A team of investigators from Alfacell and the New York Medical College this week published a report showing that the company’s lead drug candidate, Onconase, can inhibit the function of siRNAs.
According to a company official, the data, which appears in the Oct. 1 issue of Cell Cycle, suggest that the compound may have potential as a microRNA-targeting diagnostic tool. However, the early nature of the data, along with Alfacell’s financial troubles, may slow the development of such a tool, she said.
“Onconase itself targets microRNAs,” Alfacell CEO and founder Kuslima Shogen told RNAi News this week. “I envision this could be a very important diagnostic tool … in assessing tumor types, which of the microRNAs are being affected [in the malignancy], and which drugs would be effective against a particular tumor type.”

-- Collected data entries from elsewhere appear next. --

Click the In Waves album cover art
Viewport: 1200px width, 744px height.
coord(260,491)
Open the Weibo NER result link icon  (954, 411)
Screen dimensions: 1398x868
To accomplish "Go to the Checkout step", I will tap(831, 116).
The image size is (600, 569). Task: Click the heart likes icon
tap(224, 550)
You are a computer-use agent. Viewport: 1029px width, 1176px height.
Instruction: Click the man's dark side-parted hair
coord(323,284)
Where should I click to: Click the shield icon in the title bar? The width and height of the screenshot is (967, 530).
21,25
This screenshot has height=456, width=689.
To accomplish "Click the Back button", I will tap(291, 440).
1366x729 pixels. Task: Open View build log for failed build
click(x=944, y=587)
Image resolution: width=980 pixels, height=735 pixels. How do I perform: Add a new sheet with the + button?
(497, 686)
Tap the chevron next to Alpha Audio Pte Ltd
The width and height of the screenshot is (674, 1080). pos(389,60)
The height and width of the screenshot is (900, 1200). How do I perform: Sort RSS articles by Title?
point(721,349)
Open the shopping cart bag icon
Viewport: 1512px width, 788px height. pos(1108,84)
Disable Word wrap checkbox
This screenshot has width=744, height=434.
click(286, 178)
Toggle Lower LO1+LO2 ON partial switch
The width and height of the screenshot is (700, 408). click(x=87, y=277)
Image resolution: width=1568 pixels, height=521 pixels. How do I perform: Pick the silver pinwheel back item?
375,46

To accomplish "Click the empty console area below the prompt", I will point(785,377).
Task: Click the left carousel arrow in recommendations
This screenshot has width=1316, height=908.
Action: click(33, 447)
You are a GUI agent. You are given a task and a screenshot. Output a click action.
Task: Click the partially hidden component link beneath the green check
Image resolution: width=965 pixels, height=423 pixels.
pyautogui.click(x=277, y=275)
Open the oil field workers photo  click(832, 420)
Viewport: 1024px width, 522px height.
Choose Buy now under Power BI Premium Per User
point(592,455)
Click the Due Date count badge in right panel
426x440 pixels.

According to the new research, one of the intracellular RNA targets of Onconase is siRNA, likely within the RNA-induced silencing complex. Potentially, miRNA signatures in tumor tissues could be compared with signatures from tumor samples that have been treated with Onconase, providing a snapshot of which of the small, non-coding RNAs are dysregulated by the disease.
But developing the drug as a diagnostic reagent may not happen any time soon. Shogen noted that Alfacell would likely need a partner to help develop Onconase for diagnostic applications since the field is one in which the company does not have any expertise. At the moment, however, “it’s a little too early” to be actively seeking partnerships, she said.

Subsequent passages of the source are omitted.